▶ **WHAT YOU ARE ASKED TO DO**:
Return the lines that run from the line containing "Screen dimensions: 1073x1120" through the end of the entries, both ends included. Leave out all pictures.

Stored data

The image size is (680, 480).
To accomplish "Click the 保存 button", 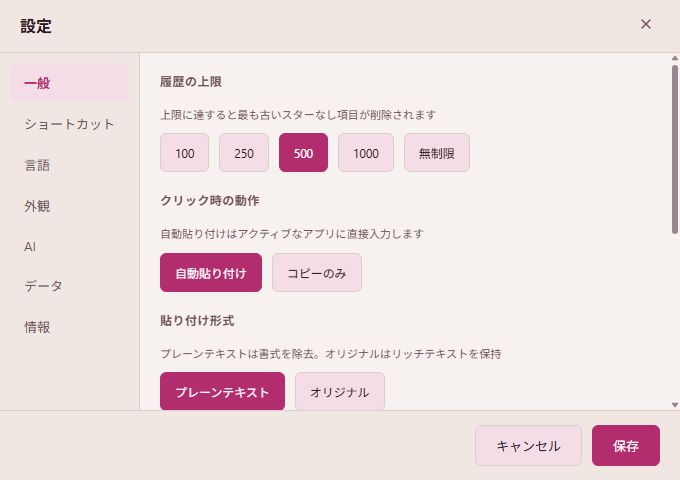I will pyautogui.click(x=626, y=446).
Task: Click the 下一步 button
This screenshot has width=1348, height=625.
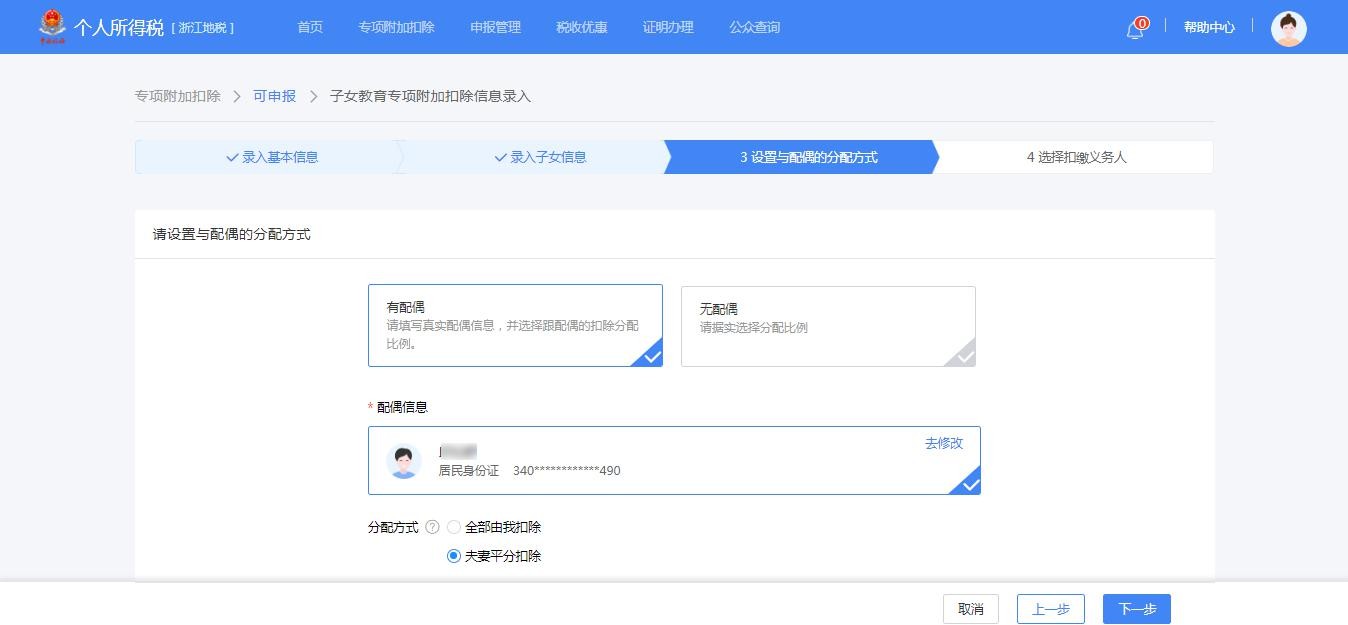Action: click(x=1136, y=609)
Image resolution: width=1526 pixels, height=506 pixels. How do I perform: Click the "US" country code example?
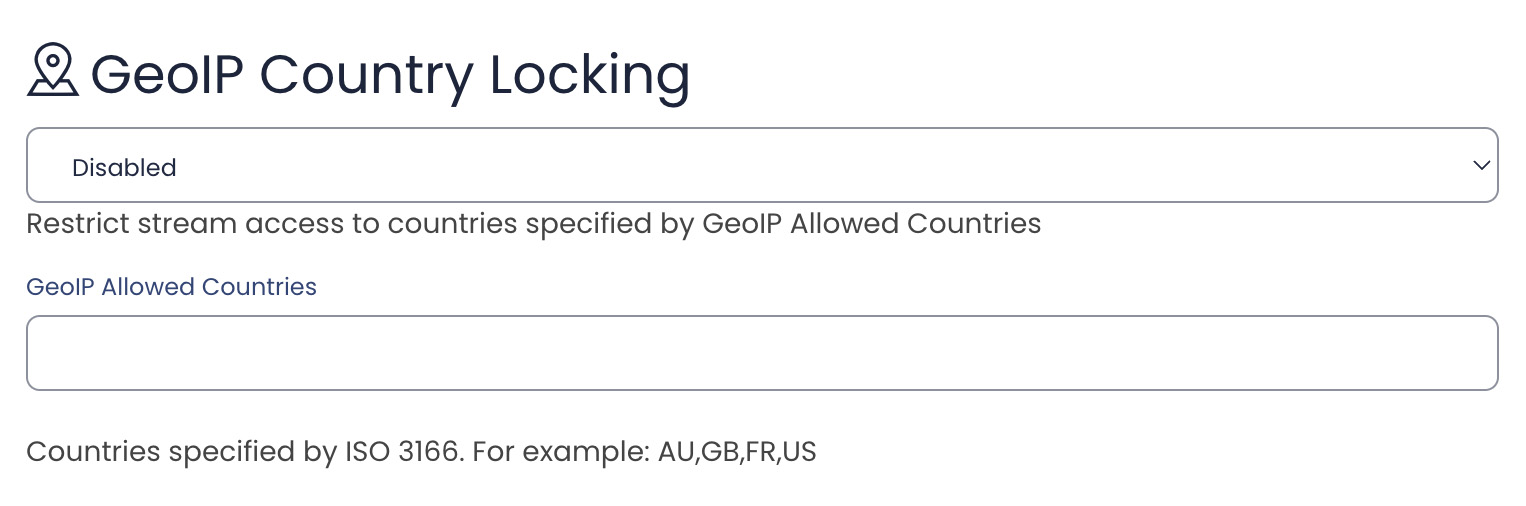point(800,452)
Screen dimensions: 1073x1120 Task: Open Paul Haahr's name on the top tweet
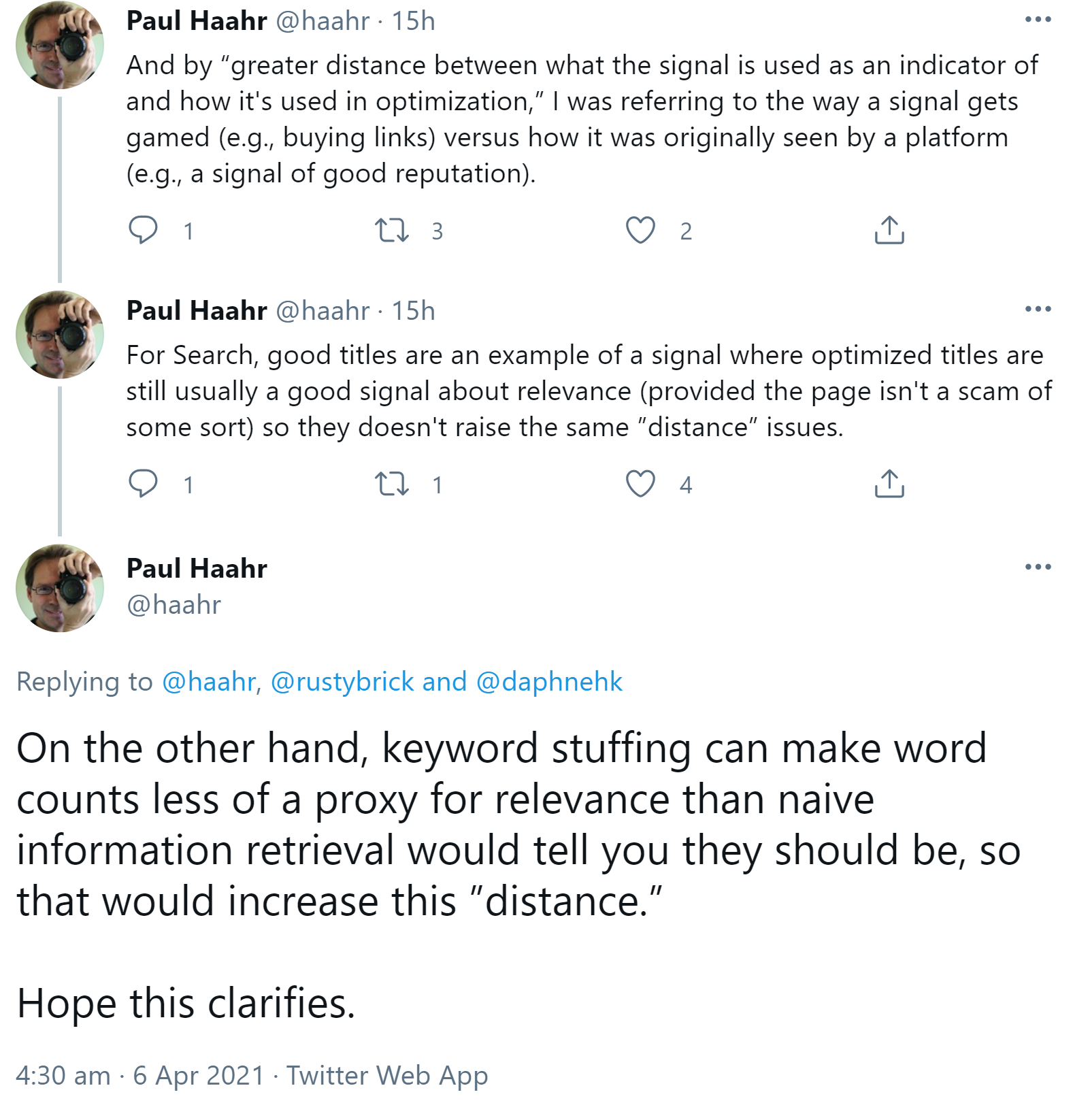tap(195, 21)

▶ **EXERCISE RESPONSE**:
Screen dimensions: 1073x1120 Task: Open Paul Haahr's name on the top tweet
tap(195, 21)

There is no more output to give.